Document extract -
*** Begin section ***
Phenotypic screening is experiencing a Renaissance in the pharmaceutical industry, based on its successful track record in delivering first-in-class medicines stemming from novel biology. Although phenotypic screening may appear at first sight to be similar to target-based screening, there are some fundamental differences between the two approaches. This course will deliver a theoretical and practical framework for the use of phenotypic drug discovery by (1) providing a broad context of the drug discovery process, (2) comparing and contrasting molecular target driven and empirical phenotypic drug discovery strategies, (3) providing guidelines on why and when to utilize an empirical phenotypic drug discovery approach and (4) providing practical information to prosecute phenotypic programs more effectively.
Those interested in the following tracks:
Attendees will leave this course with:
Fabien Vincent, Ph.D.
*** End section ***
Provided material -
*** Begin section ***
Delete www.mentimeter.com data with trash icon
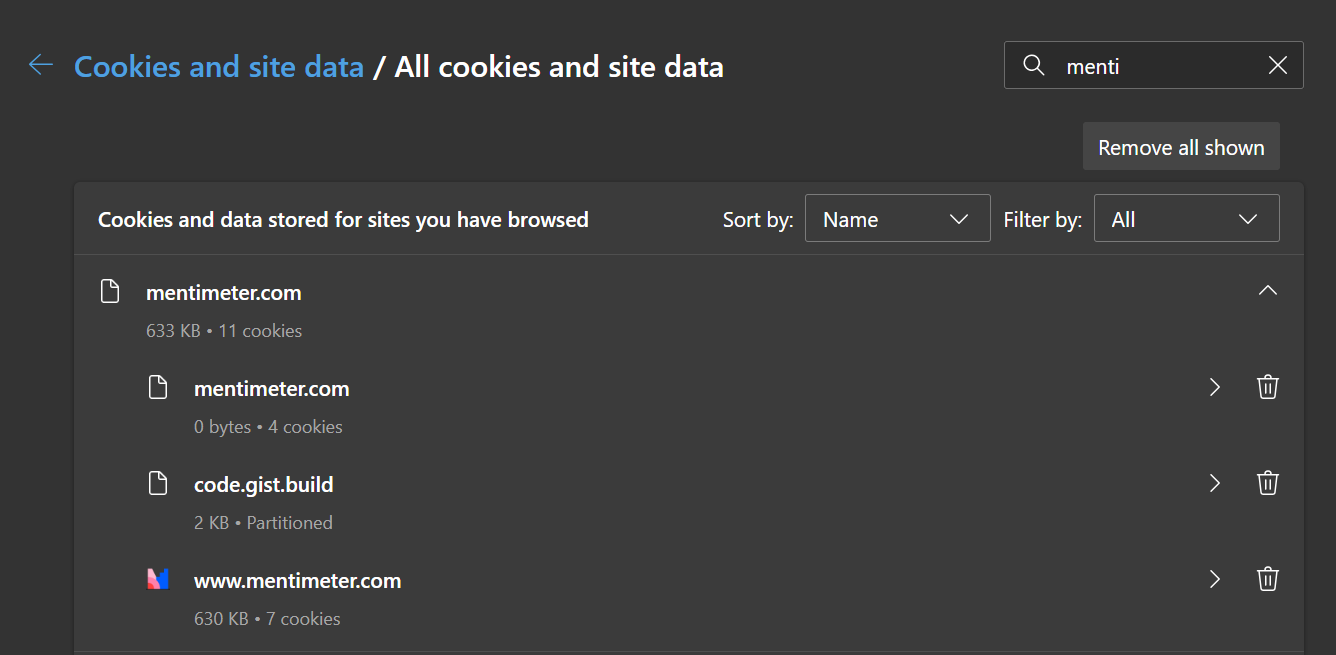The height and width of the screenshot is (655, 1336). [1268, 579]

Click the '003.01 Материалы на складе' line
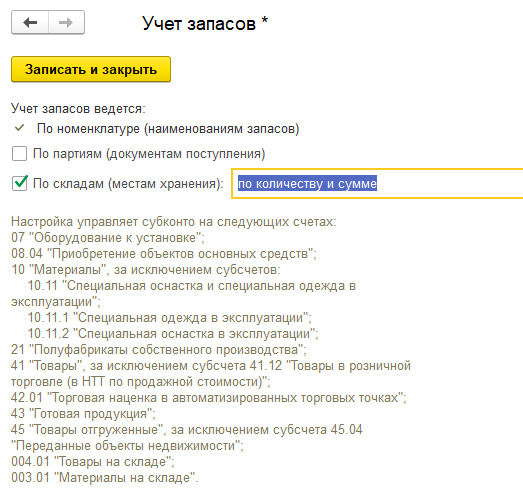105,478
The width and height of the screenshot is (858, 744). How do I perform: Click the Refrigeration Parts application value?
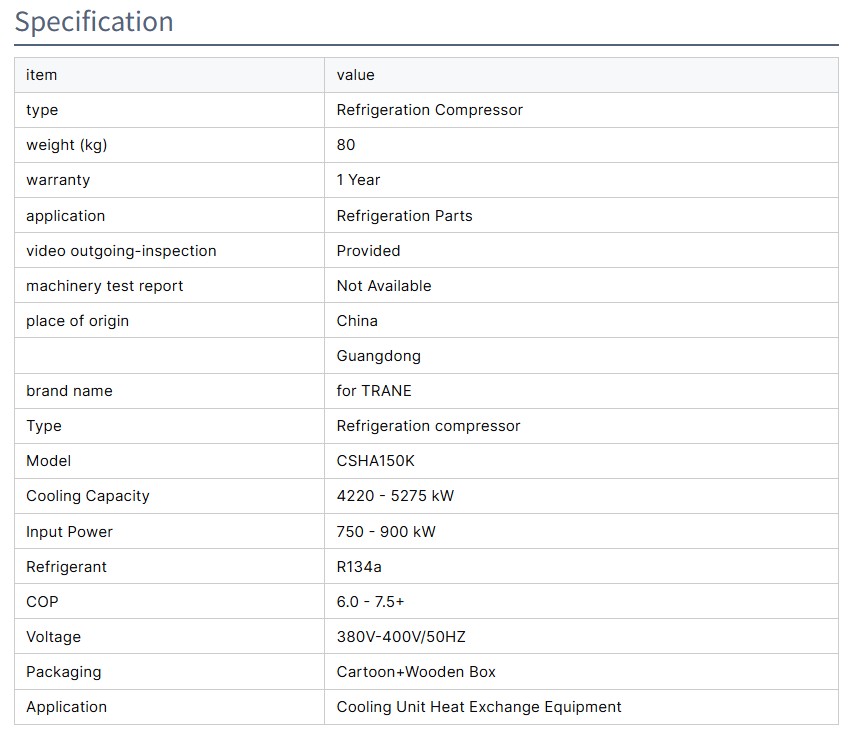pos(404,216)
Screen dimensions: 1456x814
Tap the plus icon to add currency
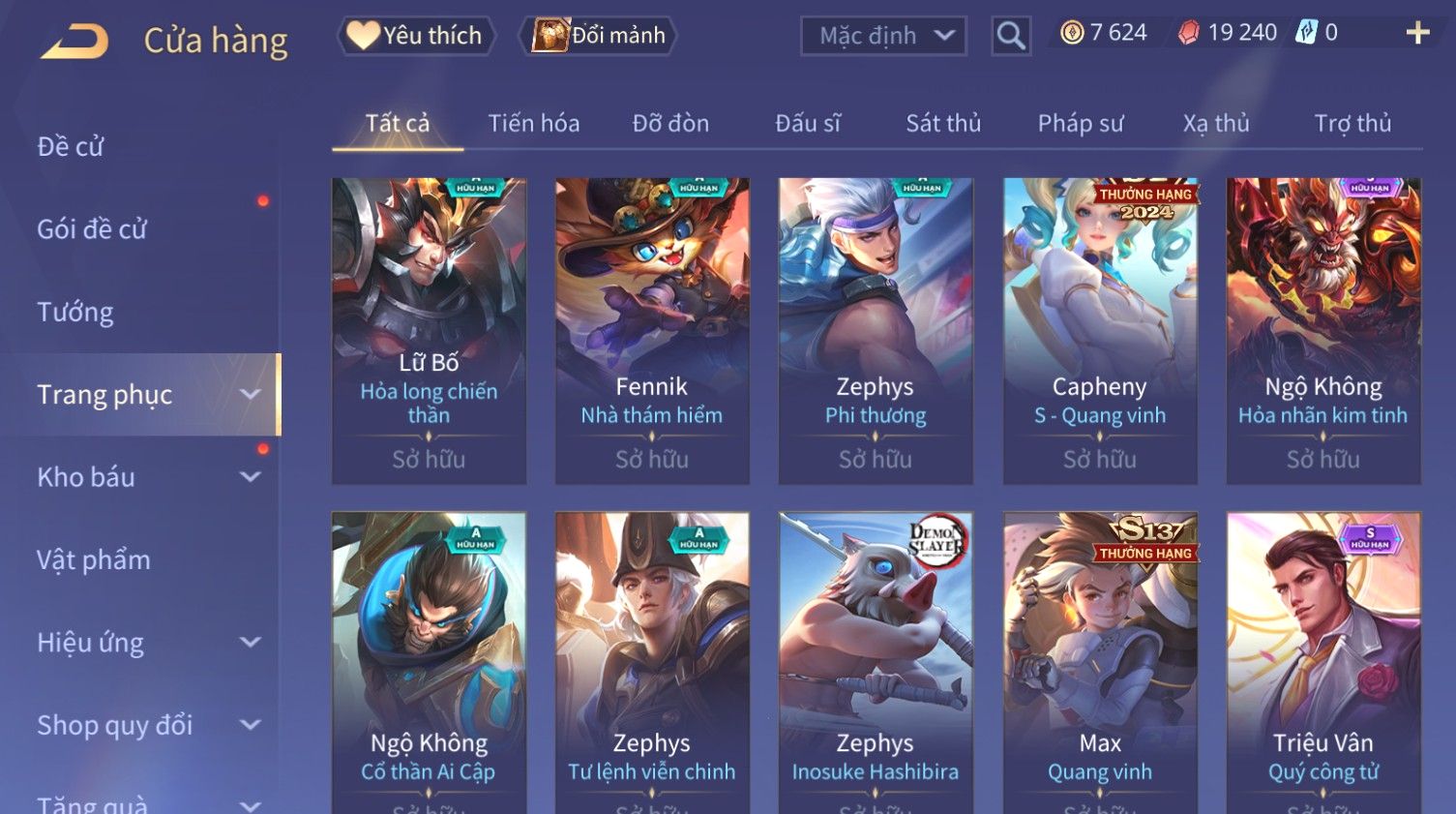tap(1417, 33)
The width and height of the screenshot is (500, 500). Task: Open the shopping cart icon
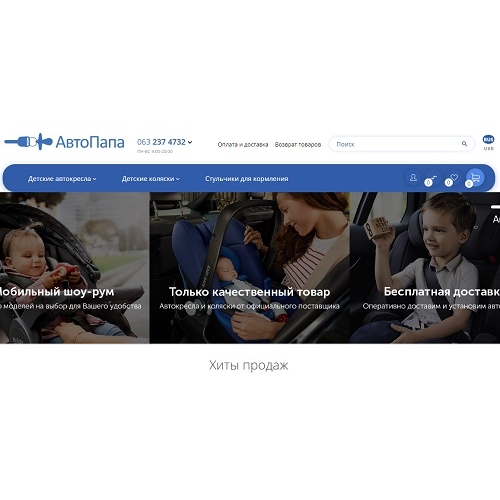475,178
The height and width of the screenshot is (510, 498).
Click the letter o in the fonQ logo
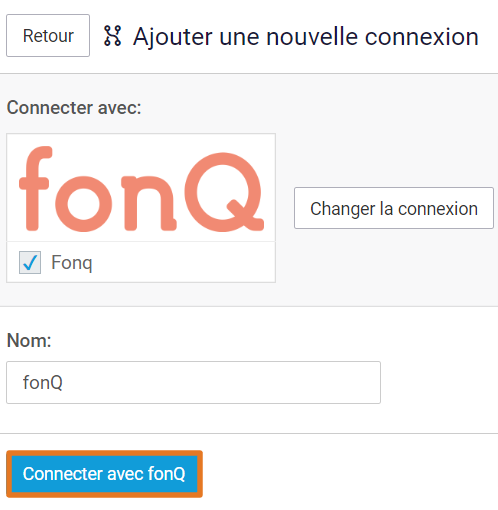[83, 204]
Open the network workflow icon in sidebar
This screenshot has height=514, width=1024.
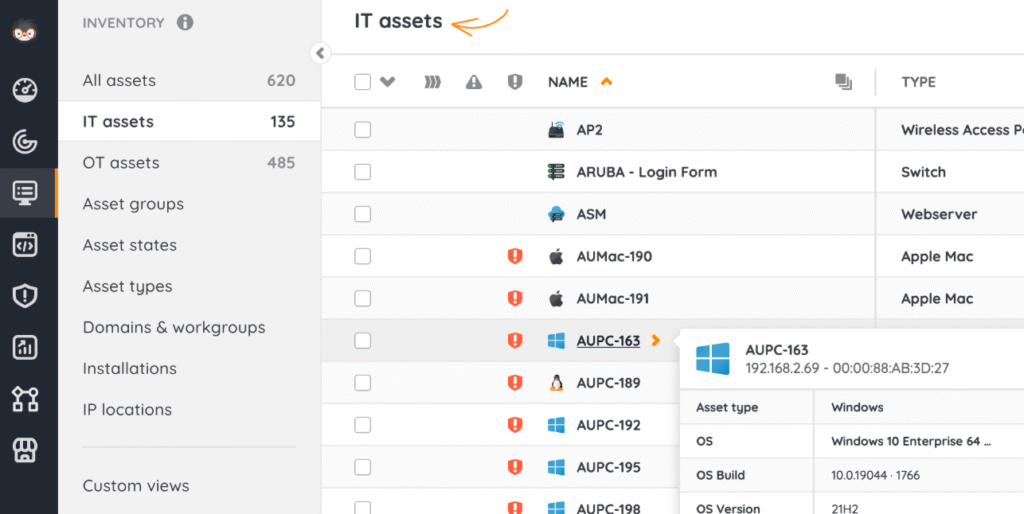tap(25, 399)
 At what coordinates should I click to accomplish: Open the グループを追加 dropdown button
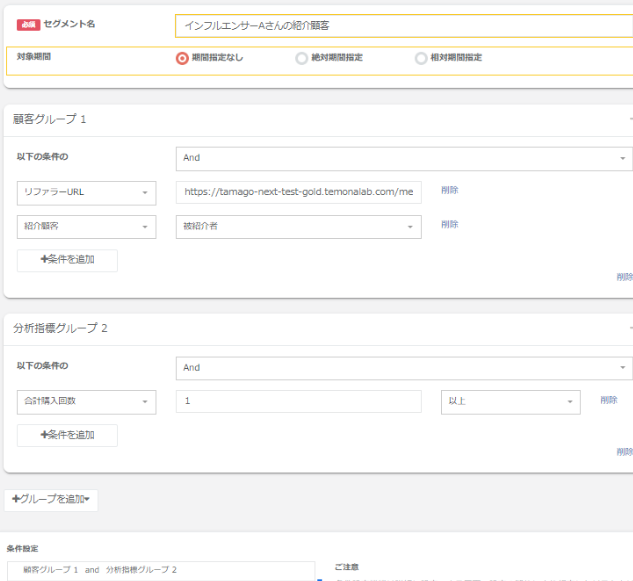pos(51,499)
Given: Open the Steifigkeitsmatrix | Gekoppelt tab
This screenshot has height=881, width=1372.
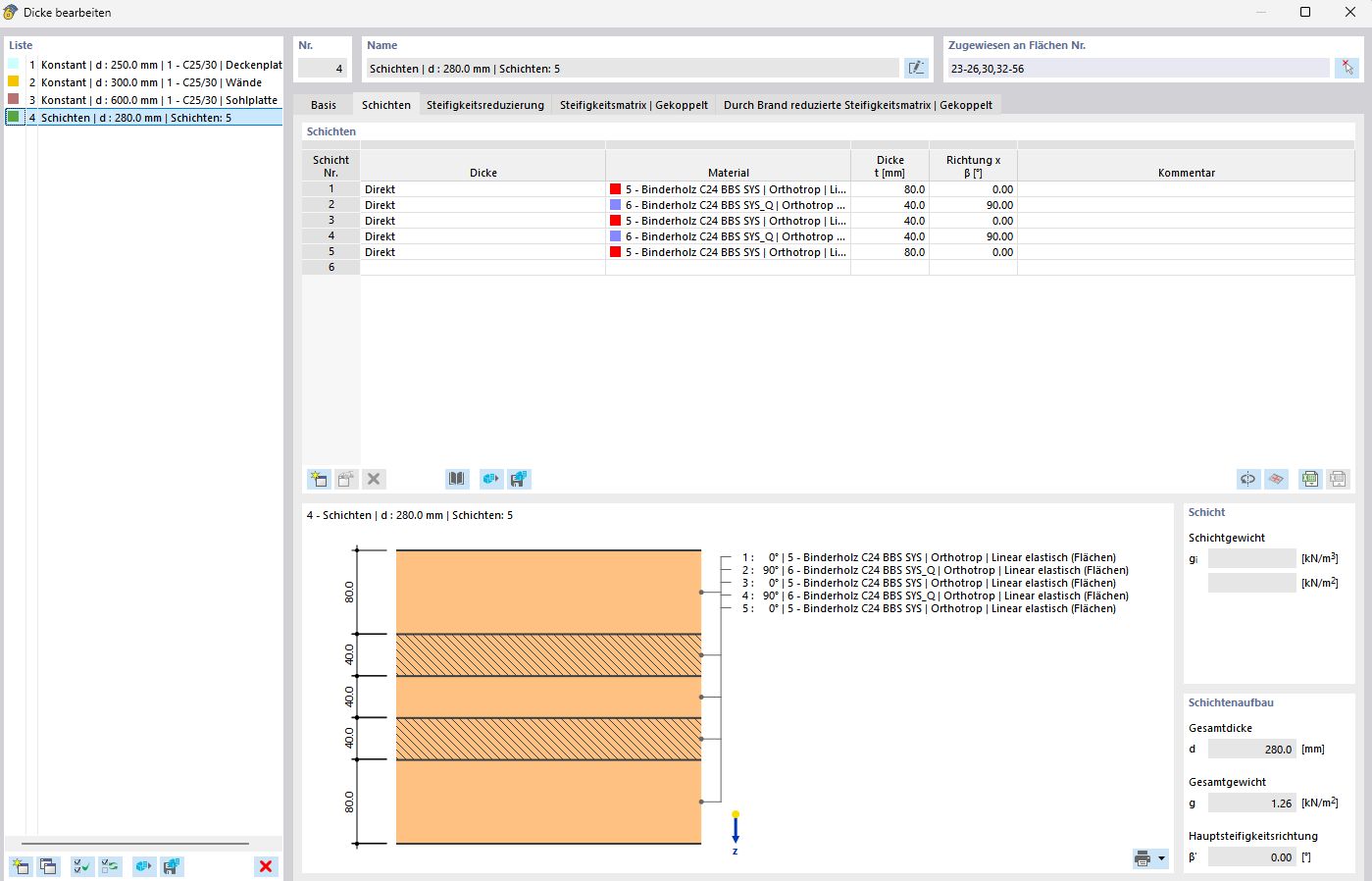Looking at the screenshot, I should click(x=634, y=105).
*** End section ***
Work to complete -
- a) List the four things the course will do, according to the phenotypic screening course description, to deliver its framework for phenotypic drug discovery.
- b) The phenotypic screening course description says phenotypic screening is experiencing a Renaissance in the pharmaceutical industry. In one to three sentences, state the reason it gives.
- c) Continue the phenotypic screening course description from its final line.

Answers provided -
- a)
1. Provide a broad context of the drug discovery process.
2. Compare and contrast molecular target driven and empirical phenotypic drug discovery strategies.
3. Provide guidelines on why and when to use an empirical phenotypic drug discovery approach.
4. Provide practical information to prosecute phenotypic programs more effectively.

- b) The Renaissance is based on phenotypic screening's successful track record. It has delivered first-in-class medicines that stem from novel biology.

- c)
Fabien Vincent, Ph.D., is an Associate Research Fellow in the Hit Discovery and Lead Profiling Group at Pfizer. His laboratory provides molecular pharmacology support for the small molecule project portfolios of the Immunology & Inflammation research unit and the Centers for Therapeutic Innovation. This work includes designing hit identification strategies and screening funnels, developing assays for high throughput screening as well as additional assays to elucidate the structure activity relationship of active compounds, understand their mechanism of action and facilitate translation to pre-clinical models. His main research interests are centered on improving the translation of discovery research to patients and specifically include phenotypic screening and atypical molecular mechanisms of action.
Fabien Vincent recently led a team of Pfizer scientists in an analysis of how best to approach phenotypic screening, and specifically how to design the optimal phenotypic assays, those which can best predict compounds and mechanisms that will be effective in patients (Sci. Trans. Med., 2015, 7, 293ps15).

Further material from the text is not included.